# My boy is becoming nervous with loud noises



## jburgi (Jul 3, 2016)

So I am in the very beginning process of training my spoo to be my service dog. Over the past few days my boy has started becoming very fearful with loud unfamiliar sounds. I am so nervous we are going to fail our service dog training before we can even begin. What can I do to get him more comfortable with loud and/or unfamiliar sounds? I want to keep introducing him to everything I possibly can, but I am worried I will do it wrong and make it worse. We have our 1st class with the obedience trainer tomorrow, so I plan on bombarding her with tons of questions. I am just so worried that this type of fear signals is going to eliminate him from his service dog training. I want to do EVERYTHING I can to give him the best possible chances of success. Any suggestions??? Advice on what to ask the trainer?? Thanks so much for all of your advice everyone! 

-Jessica


----------



## fjm (Jun 4, 2010)

How old is he? The idea of pups going through "fear periods" is no longer entirely accepted, but most of us have noticed that our youngsters do have times when they get more anxious about various things, especially new things, as they are growing up. The more they have been exposed to and had good experiences of lots of new stuff when very young and enthusiastic about novelty, the easier it is for them to cope with new stuff as they get older, of course. Does he bounce back into cheerfulness quickly, or continue to show signs of anxiety? Is he happy to approach new objects if you go ahead, or still hang back from them?
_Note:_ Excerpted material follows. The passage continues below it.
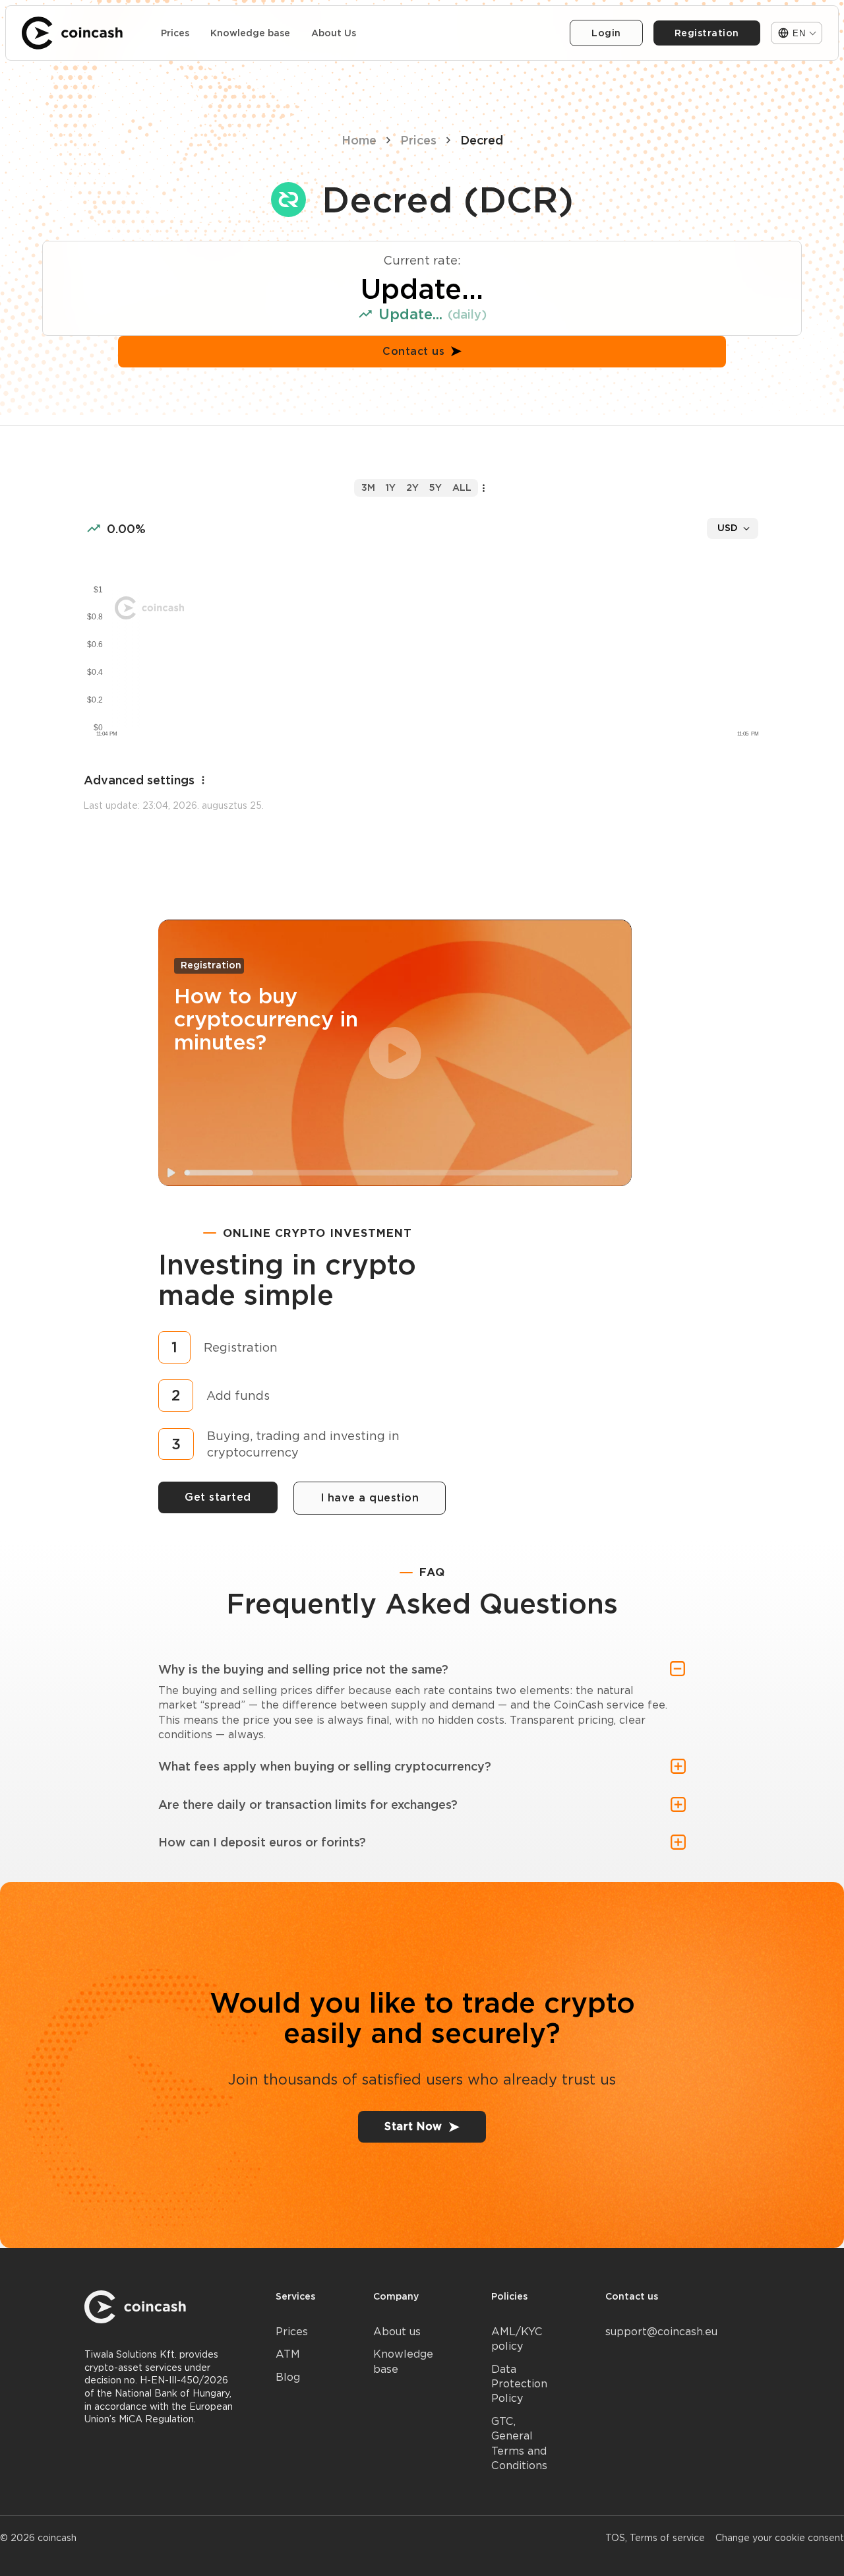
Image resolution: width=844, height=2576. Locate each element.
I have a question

I am sure your trainer will advise you, but with Poppy, who I swear had enough fear periods for a whole litter, I did the following:
Stay calm, upbeat and matter of fact. Oh, a loud noise - that was interesting but no big deal. Now let's go and do something fun.
Never, ever force the dog to "face his fears" or flood him with the scary thing. Let him decide the safe distance.
Be the source of safety and reassurance - there is an excellent article here Rescue Me! (Part 1) - eileenanddogseileenanddogs on why reassurance does not reinforce fear.
Remember this is probably a puppy thing - are you still scared of the things that frightened you when you were a small child? He is learning what is genuinely to be avoided, and what can safely be ignored, and will do so with your help.
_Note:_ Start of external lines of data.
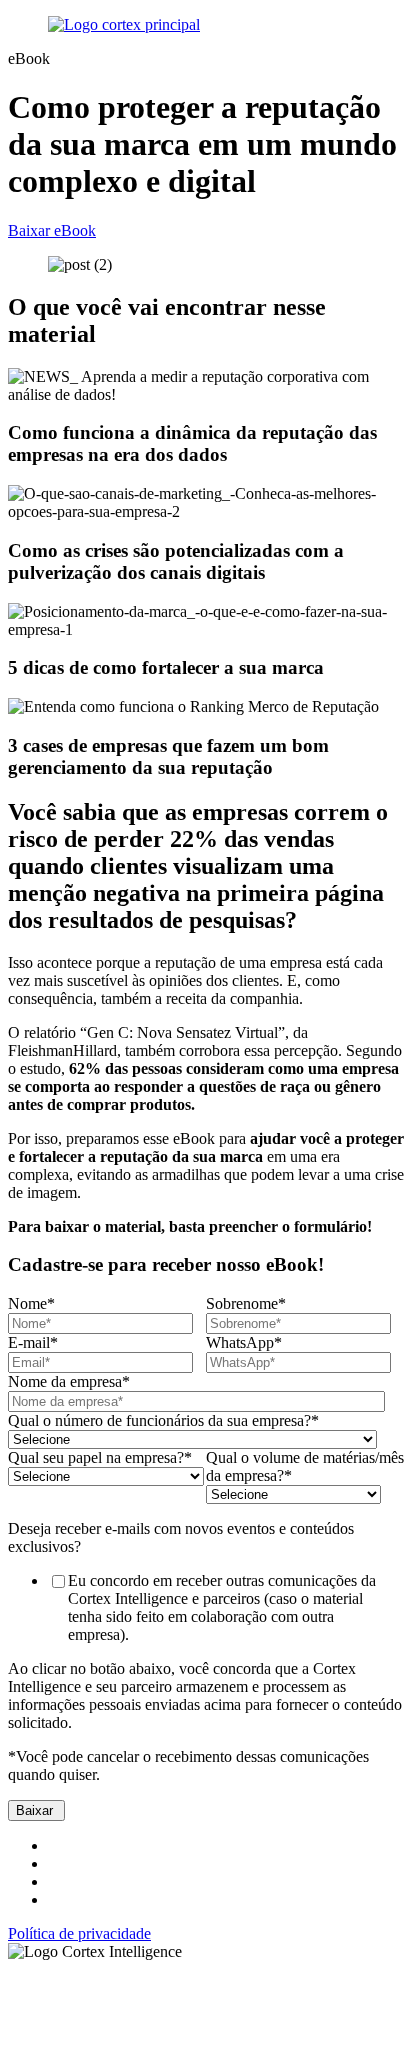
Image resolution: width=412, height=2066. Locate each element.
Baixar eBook (52, 230)
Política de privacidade (79, 1933)
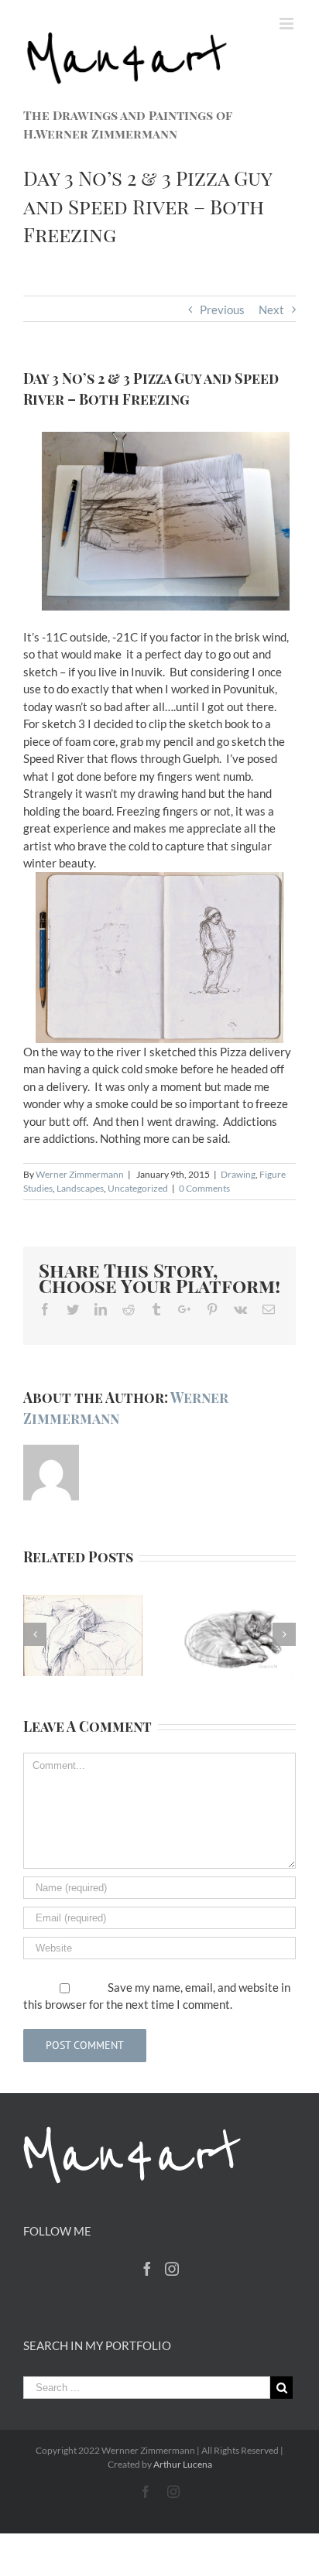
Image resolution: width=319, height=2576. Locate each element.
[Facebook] (147, 2269)
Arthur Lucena (182, 2464)
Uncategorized (138, 1188)
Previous (222, 309)
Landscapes (80, 1188)
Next (271, 309)
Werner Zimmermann (80, 1174)
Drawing (238, 1174)
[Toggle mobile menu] (288, 23)
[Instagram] (172, 2269)
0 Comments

If noise continues to be an issue, there are lots of CDs and downloads that help you to accustom your dog to them, starting very softly and building up slowly (although I still haven't found one that works for Poppy and Smoke alarms!).


----------



## lily cd re (Jul 23, 2012)

What kinds of noises are troubling to your pup?

I agree with fjm about trying to not over react to his responses. Be upbeat and cheerful. Tell him he is brave when he relaxes quickly after a startle. If you know a loud noise (like thunder) is about to ensue play some games with him to help him ignore the noise. You can also gauge how strong his stress is by seeing if he will take a treat and eat it. A dog that is so stressed that it won't play and/or won't eat a treat is over the threshold and is really in trouble with those stimuli, but if the dog will play, eat treats and respond to commands for simple behaviors that it knows well (not things you are still teaching) then it will be easy to help the dog outgrow his concerns over the noise.


----------



## Mfmst (Jun 18, 2014)

I did the calm investigation technique with Buck and I did a happy "Yay! It's the UPS truck!" Not excited enough to amp him up, but happy about the cause which I always named. He is not afraid of fireworks, lightening nor all the activity of a house being built next door. For the construction I did a generic cheer of "They're working!" So many new sights and sounds for a puppy to get used to. Good luck!


----------



## FireStorm (Nov 9, 2013)

We started working on loud noises with Hans as a puppy because we needed him to get used to gunfire. We started with clapping, first soft clapping, then loud clapping. Then we popped bubble wrap, popped those shipping air packs, popped balloons (he loves balloons, because he can't figure out how they disappear), then banging blocks of wood, starter pistols, then gunfire. 

We would just make the noises randomly throughout the day, but usually when he was focused on something else like doing tricks he knew, doing basic commands he knew, or playing (in other words, we didn't sneak up and startle him while he was sleeping or anything). We stayed at each noise level until he was totally relaxed about it. We never paired the loud noises with treats or other rewards because we wanted him to accept them as a non event rather than anticipate anything in particular, but you could use treats I'm sure.

Our goal was specifically acclimation to gunfire, but it has carried over and he's generally pretty accepting of loud noises.


----------